start EXERCISE INPUTS
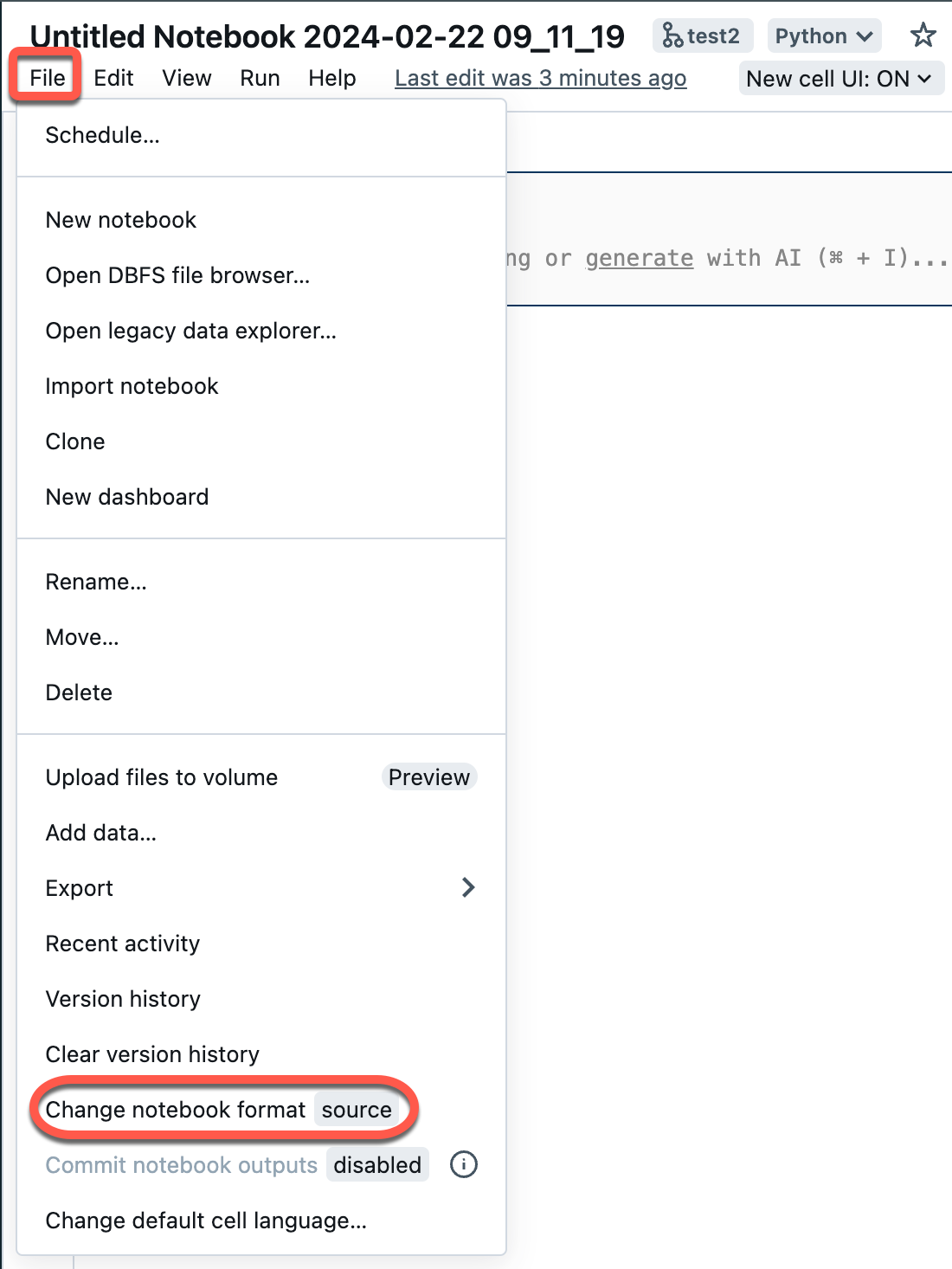Click the info icon beside Commit notebook outputs
Viewport: 952px width, 1269px height.
pos(464,1165)
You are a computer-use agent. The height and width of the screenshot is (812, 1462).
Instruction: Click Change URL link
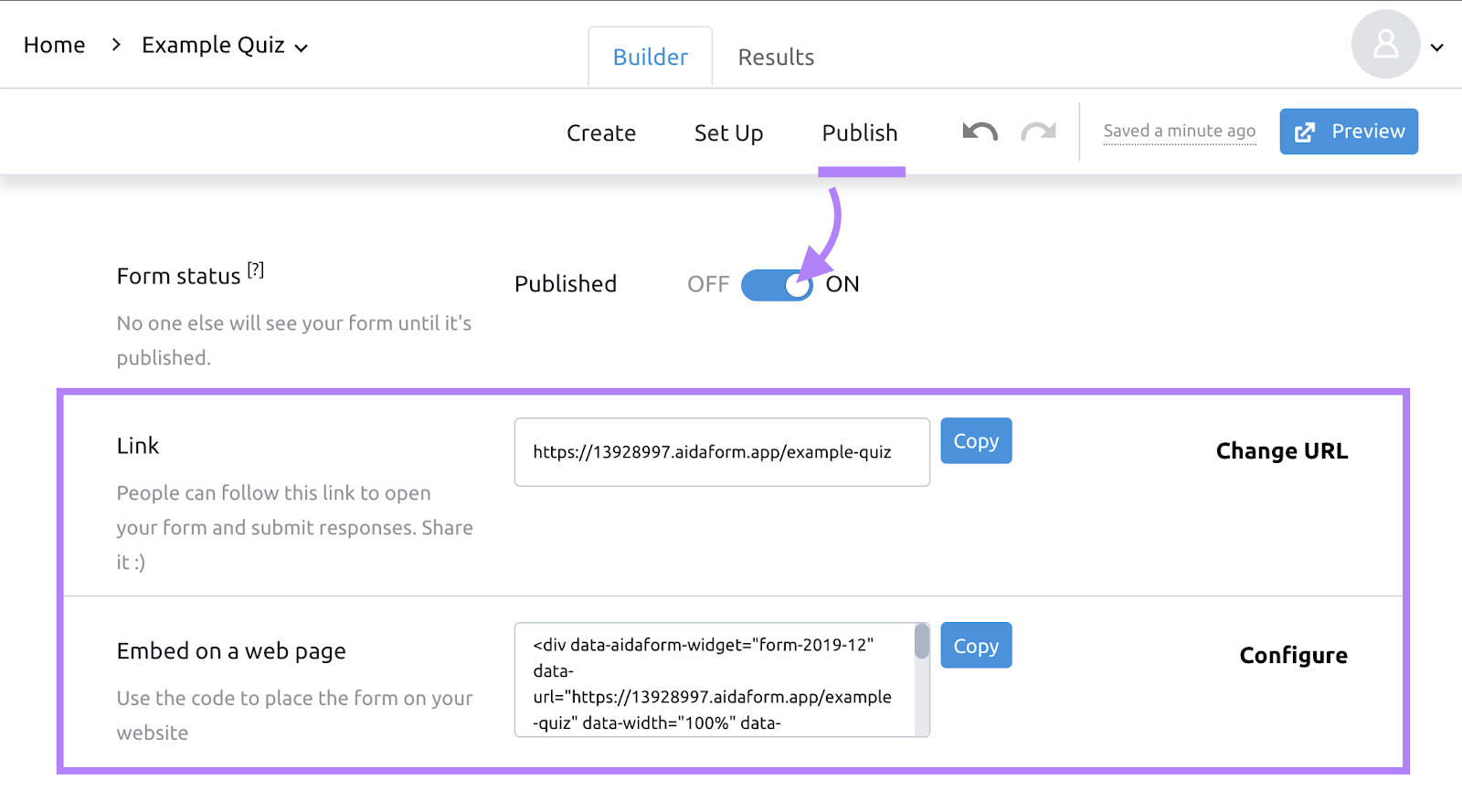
end EXERCISE INPUTS
- [WRITTEN INSTRUCTION]: Lay out the text lines of these entries as a Markdown table with the columns Row and Line, giving each non-blank line its own row in order and leaving out the pictures.

- [WORKED SOLUTION]:
| Row | Line |
|---|---|
| 1 | Click the info icon beside Commit notebook outputs |
| 2 | Viewport: 952px width, 1269px height. |
| 3 | pos(464,1165) |
| 4 | You are a computer-use agent. The height and width of the screenshot is (812, 1462). |
| 5 | Instruction: Click Change URL link |